Nato nel 1949 sulle rive dell’Arno a Sovigliana, nel comune di Vinci (Firenze), Franco Ciarleglio è laureato in giurisprudenza. Appassionato da sempre di giostre, palii e tornei medievali, è un divulgatore di aneddoti, curiosità e leggende della storia ‘minore’ dell’antica Firenze e della Toscana. Nel 2001 pubblica Lo struscio fiorentino, una guida di Firenze fuori dal circuito turistico di massa, più volte ristampata e poi tradotta in inglese, aggiornata (Il canto dei Bischeri, 2010) e ampliata (Lo struscio toscano, 2013). Suoi anche i romanzi Il segreto della priora (2011) e La mappa (2013).
Nel 2014 esce per Sarnus Adagi ma non troppo, illustrato da Cesare Serni, in cui Ciarleglio spiega origini ed etimologie di espressioni, modi di dire e battute fiorentine e toscane, seguito nel 2015 da Adagi con Brio.

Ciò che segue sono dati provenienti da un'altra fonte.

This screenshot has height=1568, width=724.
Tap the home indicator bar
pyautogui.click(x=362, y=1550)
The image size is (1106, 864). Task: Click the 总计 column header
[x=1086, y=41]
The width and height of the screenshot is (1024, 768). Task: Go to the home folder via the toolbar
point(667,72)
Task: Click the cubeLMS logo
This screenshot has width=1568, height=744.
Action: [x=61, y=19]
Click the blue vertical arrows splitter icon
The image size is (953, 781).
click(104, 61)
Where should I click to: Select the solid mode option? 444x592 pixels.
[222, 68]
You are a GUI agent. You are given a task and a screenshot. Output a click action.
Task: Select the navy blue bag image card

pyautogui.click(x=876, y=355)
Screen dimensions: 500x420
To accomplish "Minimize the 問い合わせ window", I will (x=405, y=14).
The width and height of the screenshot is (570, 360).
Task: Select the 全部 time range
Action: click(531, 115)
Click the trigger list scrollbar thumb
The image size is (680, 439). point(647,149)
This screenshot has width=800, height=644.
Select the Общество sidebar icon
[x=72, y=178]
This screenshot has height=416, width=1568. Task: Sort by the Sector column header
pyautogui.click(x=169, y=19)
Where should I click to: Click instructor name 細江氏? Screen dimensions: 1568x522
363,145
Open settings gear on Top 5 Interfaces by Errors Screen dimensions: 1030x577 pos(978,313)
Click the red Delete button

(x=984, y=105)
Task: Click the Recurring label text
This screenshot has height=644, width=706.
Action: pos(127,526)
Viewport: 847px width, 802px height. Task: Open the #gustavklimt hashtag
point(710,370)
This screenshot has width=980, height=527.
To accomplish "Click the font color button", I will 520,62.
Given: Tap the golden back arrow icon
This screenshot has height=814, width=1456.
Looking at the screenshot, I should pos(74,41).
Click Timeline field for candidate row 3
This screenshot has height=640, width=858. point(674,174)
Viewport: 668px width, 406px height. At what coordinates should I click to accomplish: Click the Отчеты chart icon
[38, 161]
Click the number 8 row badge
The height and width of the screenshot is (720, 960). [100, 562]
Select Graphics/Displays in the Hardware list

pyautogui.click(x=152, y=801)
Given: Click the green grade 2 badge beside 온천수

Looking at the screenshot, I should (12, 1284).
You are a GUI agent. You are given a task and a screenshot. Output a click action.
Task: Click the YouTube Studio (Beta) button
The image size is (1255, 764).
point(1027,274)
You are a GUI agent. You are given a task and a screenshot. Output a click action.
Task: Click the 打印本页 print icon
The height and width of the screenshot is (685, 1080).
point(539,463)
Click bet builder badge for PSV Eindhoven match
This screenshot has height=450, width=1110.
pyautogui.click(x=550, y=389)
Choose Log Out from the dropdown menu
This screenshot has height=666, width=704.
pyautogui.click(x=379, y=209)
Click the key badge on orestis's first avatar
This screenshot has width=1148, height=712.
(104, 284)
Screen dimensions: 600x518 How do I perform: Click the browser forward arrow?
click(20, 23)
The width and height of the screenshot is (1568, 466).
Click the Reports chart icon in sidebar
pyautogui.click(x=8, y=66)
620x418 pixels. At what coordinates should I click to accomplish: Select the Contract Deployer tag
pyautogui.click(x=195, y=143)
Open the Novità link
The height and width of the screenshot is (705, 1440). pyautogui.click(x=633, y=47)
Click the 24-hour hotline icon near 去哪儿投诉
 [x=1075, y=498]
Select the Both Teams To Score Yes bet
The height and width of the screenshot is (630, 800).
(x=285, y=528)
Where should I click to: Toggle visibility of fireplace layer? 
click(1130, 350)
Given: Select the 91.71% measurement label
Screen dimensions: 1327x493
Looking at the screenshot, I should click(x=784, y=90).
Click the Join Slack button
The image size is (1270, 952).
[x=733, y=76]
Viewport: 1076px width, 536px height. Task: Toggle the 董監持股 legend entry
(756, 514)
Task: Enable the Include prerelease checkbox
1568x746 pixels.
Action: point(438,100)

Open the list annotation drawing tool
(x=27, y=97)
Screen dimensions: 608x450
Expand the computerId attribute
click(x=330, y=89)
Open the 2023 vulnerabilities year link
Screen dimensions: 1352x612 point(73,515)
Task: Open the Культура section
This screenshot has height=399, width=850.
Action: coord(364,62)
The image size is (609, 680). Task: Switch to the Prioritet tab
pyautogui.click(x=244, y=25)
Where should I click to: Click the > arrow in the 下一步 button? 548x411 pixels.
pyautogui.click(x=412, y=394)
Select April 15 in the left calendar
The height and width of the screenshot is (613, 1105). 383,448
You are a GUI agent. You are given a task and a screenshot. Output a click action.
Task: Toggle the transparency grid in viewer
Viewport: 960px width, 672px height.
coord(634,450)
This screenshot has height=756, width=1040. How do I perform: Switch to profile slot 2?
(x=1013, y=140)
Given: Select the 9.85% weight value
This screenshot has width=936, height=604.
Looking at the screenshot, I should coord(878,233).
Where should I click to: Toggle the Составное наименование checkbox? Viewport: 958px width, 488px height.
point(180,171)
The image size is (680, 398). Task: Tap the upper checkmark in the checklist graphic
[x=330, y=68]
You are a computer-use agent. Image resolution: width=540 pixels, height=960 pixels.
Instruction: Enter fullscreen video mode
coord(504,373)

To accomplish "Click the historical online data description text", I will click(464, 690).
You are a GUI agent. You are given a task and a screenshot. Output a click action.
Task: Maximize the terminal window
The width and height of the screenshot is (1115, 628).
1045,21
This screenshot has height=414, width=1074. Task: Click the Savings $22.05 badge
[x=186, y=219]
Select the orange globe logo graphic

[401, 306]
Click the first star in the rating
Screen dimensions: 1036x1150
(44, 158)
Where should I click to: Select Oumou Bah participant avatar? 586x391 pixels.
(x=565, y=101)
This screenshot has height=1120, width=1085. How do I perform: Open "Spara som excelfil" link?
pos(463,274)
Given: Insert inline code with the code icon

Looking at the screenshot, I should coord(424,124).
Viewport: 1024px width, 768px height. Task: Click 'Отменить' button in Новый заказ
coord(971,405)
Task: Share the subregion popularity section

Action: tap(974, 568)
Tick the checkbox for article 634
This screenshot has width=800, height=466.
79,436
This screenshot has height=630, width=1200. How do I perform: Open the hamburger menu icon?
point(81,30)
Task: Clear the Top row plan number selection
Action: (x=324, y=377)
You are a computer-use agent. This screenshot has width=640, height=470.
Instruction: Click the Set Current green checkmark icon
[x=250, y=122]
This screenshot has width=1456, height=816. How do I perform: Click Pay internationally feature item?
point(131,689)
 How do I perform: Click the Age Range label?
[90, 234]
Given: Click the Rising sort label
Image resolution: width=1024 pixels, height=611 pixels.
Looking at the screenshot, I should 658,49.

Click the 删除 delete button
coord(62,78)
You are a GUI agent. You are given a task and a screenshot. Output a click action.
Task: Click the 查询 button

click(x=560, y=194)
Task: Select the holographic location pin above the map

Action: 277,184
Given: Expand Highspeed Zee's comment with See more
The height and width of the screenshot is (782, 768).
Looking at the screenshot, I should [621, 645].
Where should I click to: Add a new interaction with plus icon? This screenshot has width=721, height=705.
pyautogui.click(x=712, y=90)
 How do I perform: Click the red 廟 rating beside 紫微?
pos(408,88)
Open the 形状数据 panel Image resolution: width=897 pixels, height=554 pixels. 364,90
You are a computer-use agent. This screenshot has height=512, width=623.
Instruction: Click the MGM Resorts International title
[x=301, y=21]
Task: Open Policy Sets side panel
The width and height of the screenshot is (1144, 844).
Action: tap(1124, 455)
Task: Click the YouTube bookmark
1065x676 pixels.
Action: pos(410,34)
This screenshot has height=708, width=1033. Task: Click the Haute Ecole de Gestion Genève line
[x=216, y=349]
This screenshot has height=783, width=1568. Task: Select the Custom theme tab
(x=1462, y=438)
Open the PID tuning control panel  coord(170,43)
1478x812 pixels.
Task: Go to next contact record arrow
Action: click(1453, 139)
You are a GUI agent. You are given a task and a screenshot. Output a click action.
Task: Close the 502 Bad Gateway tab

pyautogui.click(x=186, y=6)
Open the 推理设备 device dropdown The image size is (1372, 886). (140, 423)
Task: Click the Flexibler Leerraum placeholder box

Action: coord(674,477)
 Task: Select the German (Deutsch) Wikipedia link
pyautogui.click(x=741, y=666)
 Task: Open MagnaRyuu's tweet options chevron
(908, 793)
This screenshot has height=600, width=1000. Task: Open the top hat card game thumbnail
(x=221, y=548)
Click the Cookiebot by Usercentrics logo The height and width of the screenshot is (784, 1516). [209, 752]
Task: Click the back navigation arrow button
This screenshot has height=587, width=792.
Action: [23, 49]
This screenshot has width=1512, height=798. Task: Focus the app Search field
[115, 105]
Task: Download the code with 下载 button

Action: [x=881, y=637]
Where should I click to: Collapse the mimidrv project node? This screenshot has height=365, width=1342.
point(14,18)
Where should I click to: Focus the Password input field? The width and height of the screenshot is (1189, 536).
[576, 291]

Grande appassionato di arte, storia e folklore, organizza frequenti passeggiate in giro per Firenze durante le quali snocciola i racconti più affascinanti a partire dai monumenti, dagli edifici, dai dettagli delle opere d’arte (il gruppo su Facebook si chiama, manco a dirlo, Lo struscio fiorentino).
«Proprio durante uno struscio – rivela -, mi è venuta l’idea per questo libro. Quando spiego come mai è nato un certo detto o un certo proverbio ci sono sempre reazioni stupite: è proprio vero che la nostra lingua è piena di sorprese!».

Autore: . Editore: Sarnus. Genere: Saggistica

Prezzo di copertina: 12,00 €

Prezzo Unicoop Firenze: 10,20 €

Recensione

Torna finalmente il nostro Franco Ciarleglio. La sua ultima fatica è all’insegna di “scherzi, storielle, aneddoti, giochi” ecc. all’insegna della più pura toscanità. Sono 101 ‘appunti’ di varia lunghezza, noti e meno noti, che ci fanno ridere e sorridere.

Due statue di Dante, una nella Basilica di Santa Croce e l’altra nel loggiato degli Uffizi danno il la a uno dei detti più divertenti che prendono in giro anche il sommo poeta: “Dante a Santa Croce la fa e agli Uffizi l’annusa”.
A Pistoia esiste una via Abbi Pazienza: qui un marito tradito accoltellò il presunto traditore scoprendo che invece si trattava del suo migliore amico; l’unica cosa che trovò da dirgli fu “abbi pazienza”. 
L’Autore attinge anche ai classici della letteratura e riassume la storia di Chichibio e la gru di Giovanni Boccaccio. 
Non mancano le spiegazioni sui modi di dire: “portar cavoli a Legnaia”, “si parla del diavolo e gli spuntano le corna”, “stare a buco pillonzi”. 
Un libro godibilissimo, da leggere e poi da tenere in salotto per sfogliarlo ogni tanto, quando siamo giù di morale.